The artist explained that it took him some time to overcome the language barrier. «It was difficult for me to adapt to the Hungarian language in the beginning», he acknowledged. Theater caught up with him again eventually, and allowed him to learn even faster as he had to perform roles on the local scene.

«Having lots of friends sped up my integration. With the birth of my two children, I excelled in Hungarian since I spoke it even more with them!»

Saïd Tichiti

A prolific musical career in Hungary

Saïd Tichiti was particularly impressed by the way, throughout the country and across all social classes, the population gives a lot of importance to artistic and sports education since childhood. In a city as open and culturally diverse as Budapest, the Moroccan artist found his place quickly.

«As a musician, it was easy for me to find artists open to different genres and able to adhere to my traditional musical universe», said Saïd Tichiti, who once rubbed shoulders with classical and jazz musicians who quickly adhered to his Amazigho-Hassani style. Thus, in 2000, barely two years after his arrival in the country, he created his band, Chalaban.

Being a melting pot of different nationalities, Chalaban aims to act as a vessel of the ancestral musical education he had been acquiring since childhood.

«I don't just play music and greet my audience before I disappear. I create a conversation with this audience; I talk to them about the origins of my music, my hometown. My performances are music with mini-conferences».


Saïd Tichiti

The concert was a major step in the path towards fame. «After this concert, we had invitations from all over Hungary. A year later, we released our first album». After becoming the rising star of the Hungarian music scene, Saïd Tichiti did not hesitate to share his success with his fellow compatriots by inviting Gnaoua music bandleaders. «Through my work, I encourage Hungarian programmers to integrate these artists into their events», he told Yabiladi.

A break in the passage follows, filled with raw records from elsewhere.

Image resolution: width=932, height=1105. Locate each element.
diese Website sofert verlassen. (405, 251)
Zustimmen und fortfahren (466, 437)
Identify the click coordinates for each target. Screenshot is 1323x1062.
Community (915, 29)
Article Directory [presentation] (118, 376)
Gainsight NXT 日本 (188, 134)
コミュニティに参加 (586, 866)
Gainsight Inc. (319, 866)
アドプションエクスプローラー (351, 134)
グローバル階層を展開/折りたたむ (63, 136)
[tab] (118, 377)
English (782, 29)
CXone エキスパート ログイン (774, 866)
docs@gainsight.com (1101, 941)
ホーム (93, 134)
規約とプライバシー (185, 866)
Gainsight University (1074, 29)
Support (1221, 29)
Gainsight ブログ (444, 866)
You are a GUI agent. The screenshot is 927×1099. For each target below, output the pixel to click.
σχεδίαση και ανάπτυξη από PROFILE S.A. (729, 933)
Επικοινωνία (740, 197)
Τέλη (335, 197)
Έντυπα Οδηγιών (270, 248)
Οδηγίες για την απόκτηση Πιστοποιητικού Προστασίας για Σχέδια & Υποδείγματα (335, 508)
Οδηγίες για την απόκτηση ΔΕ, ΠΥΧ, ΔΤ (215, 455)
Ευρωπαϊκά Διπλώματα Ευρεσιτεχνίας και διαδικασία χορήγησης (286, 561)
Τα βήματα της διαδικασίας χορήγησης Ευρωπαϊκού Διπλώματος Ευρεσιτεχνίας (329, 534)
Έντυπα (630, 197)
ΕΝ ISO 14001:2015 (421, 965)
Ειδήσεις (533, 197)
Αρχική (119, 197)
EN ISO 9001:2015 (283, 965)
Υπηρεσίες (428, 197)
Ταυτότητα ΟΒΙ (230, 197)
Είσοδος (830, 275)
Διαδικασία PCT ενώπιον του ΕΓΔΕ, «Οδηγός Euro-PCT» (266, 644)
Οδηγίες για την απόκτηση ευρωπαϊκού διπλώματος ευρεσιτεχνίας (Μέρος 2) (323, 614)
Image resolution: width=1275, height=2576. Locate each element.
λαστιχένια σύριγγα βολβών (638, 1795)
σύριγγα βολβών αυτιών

Indeed, it is through Saïd Tichiti that the Hungarian public discovered Mahmoud Guinea, Hamid El Kasri or Othmane El Khaloufi. «We also took advantage of Ramadan when it coincided with other religious festivals, to invite artists of Moroccan Jewish music and gypsy troops from Hungary, in order to embody the cosmopolitanism that we live», Chalaban’s leader recalled.

As of today, Chalaban has recorded six albums and will soon celebrate its twentieth birthday : «We had planned a promotional tour for our 20 years, but because of the global pandemic, these deadlines could be postponed to 2021», explained Saïd Tichiti, full of hope.